Sería injusto marcharnos de este Sitges 2015 sin comentar Last days in the desert, de Rodrigo García, la última película del hijo de Gabriel García Márquez, quien ha venido construyendo una trayectoria fílmica (suyas son Nueve vidas, Madres e hijas o la serie In treatment), en la que ha mostrado un profundo conocimiento de la psique humana y un gran compromiso con las emociones de sus personajes, situándose siempre al mismo nivel de sus soledades, esperanzas y miedos. Last days in the desert rompe, en cierta manera, con el mundo realista y cotidiano en el que sus historias se ubicaban hasta el momento, y presenta, ni más ni menos que el final de los cuarenta días de Cristo (Ewan McGregor) en el desierto, antes de su crucifixión en Jerusalén. El proceso de limpieza interior del personaje, que se refleja claramente en su ayuno, encuentra también su equivalencia en imágenes, depuradas, reducidas a la composición de personaje y fondo y apenas un par de escenarios creados por el hombre.

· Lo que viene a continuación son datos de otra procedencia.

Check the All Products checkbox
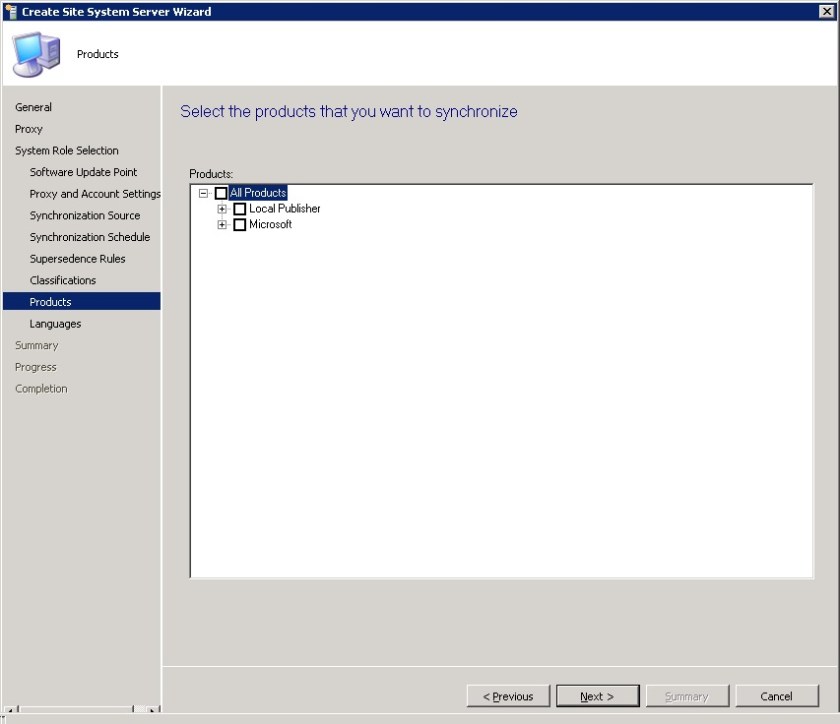Image resolution: width=840 pixels, height=724 pixels. click(219, 192)
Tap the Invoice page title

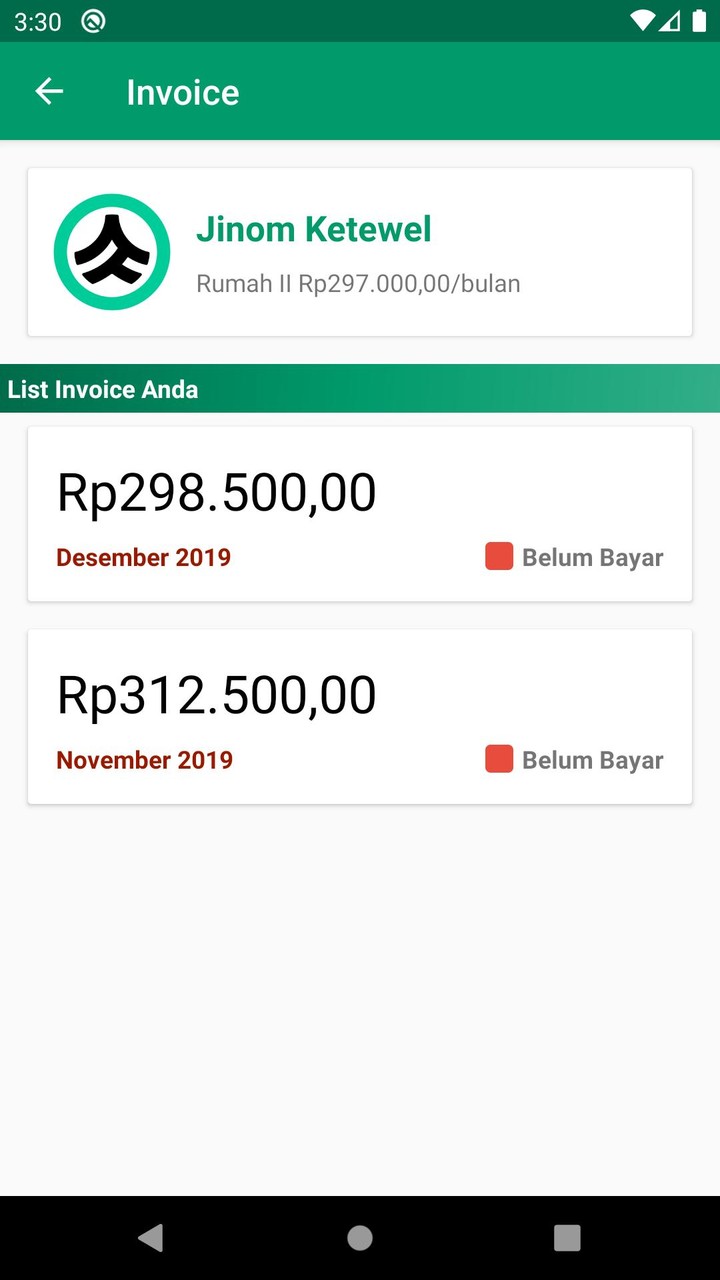tap(183, 92)
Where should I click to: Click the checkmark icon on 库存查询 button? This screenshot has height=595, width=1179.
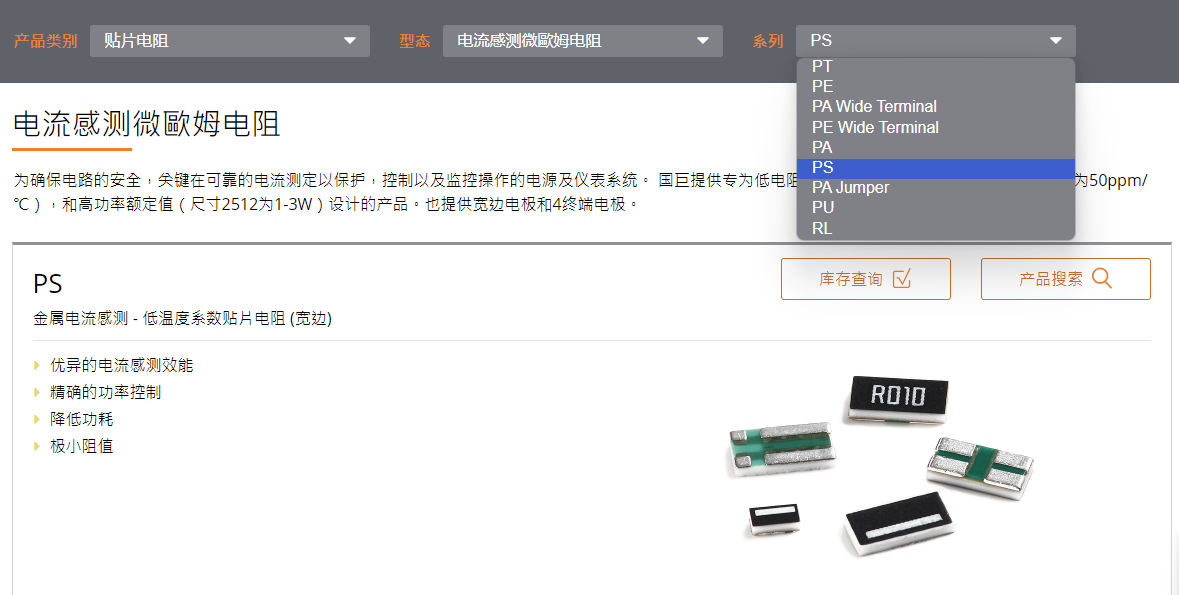tap(902, 279)
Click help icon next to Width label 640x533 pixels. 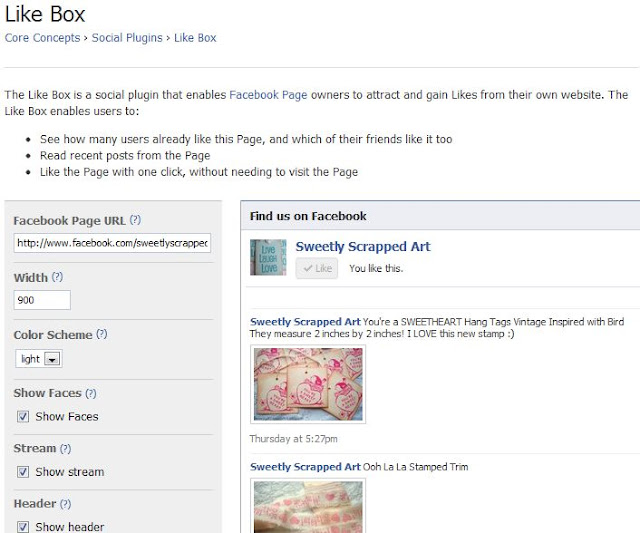pos(58,277)
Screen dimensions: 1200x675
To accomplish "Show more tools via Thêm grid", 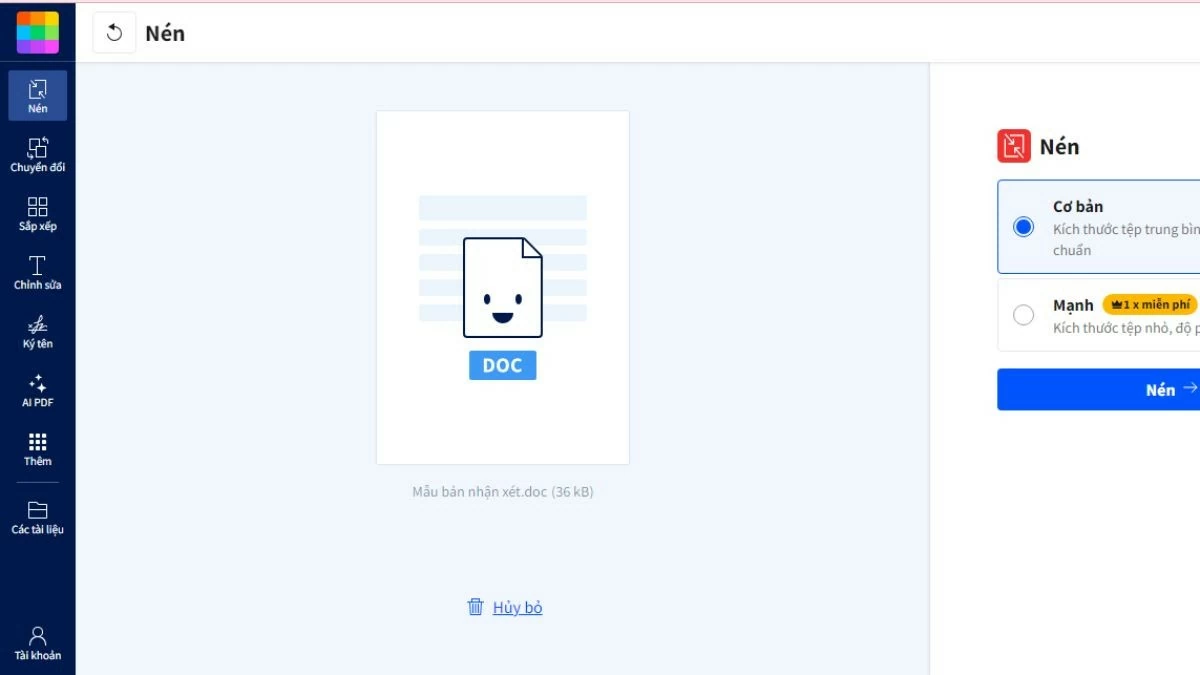I will tap(37, 449).

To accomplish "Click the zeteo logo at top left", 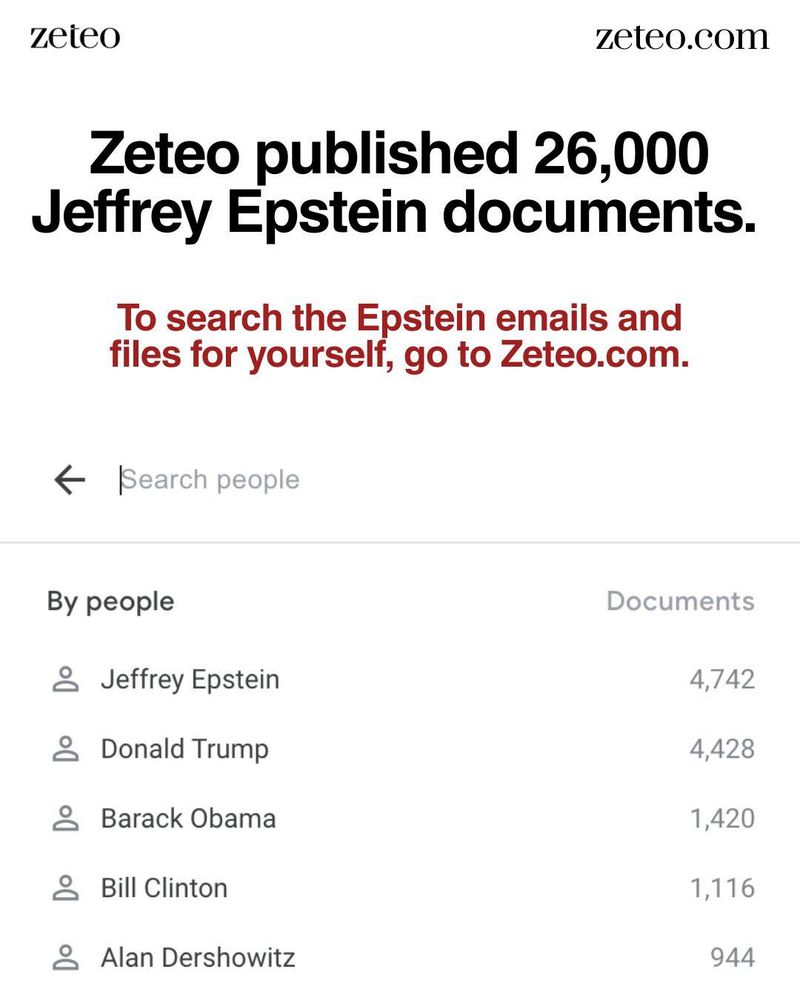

La fotografía combina el plano general donde la aridez del paisaje contrasta con su inmensidad, con los planos cortos en donde los rostros se perfilan contra un cielo magnificente que no funciona, sin embargo, como presencia simbólica del Cielo, con mayúscula, ya que aquí se narra la historia del Cristo hombre. Rodrigo García elige, como en su cine anterior, colocarse al nivel de su personaje, del personaje histórico, y tanto es así que desdobla al Cristo sobrenatural en otro personaje, el ángel y el demonio, de cuyos diálogos nacen los debates internos del Cristo hombre. Es lo inesperado de su actitud lo que más sorprende de la película. Lejos de la figura idolatrada como seductor de multitudes, de personalidad atractiva y fuerte, el Cristo de la película no arenga a ninguno de los personajes con quien cruza su camino: escucha, pregunta, ayuda y crea con su actitud atenta pero equidistante de todos y cada uno, la posibilidad de que aquéllos que padecen los conflictos los resuelvan por sí mismos, le guste o le disguste a él la solución. Last days in the desert va creciendo a medida que avanza, utiliza pocas palabras para comunicar muchas cosas y remata la apuesta con una inesperada conexión con el hombre contemporáneo. Capacidad de reflexión, de conexión con la naturaleza, con los demás y con uno mismo. ¿Cuánto de eso hay en nuestras vidas hoy? La espiritualidad, parece ser, trataba de eso, en origen.
Como todos los años, algunas evocadoras, furtivas e inclasificables películas se nos quedan en el tintero. Gajes de la programación a lo grande de Sitges. Aquí cribamos lo que nos resultó más relevante, en una edición irregular pero llena de imágenes para la memoria.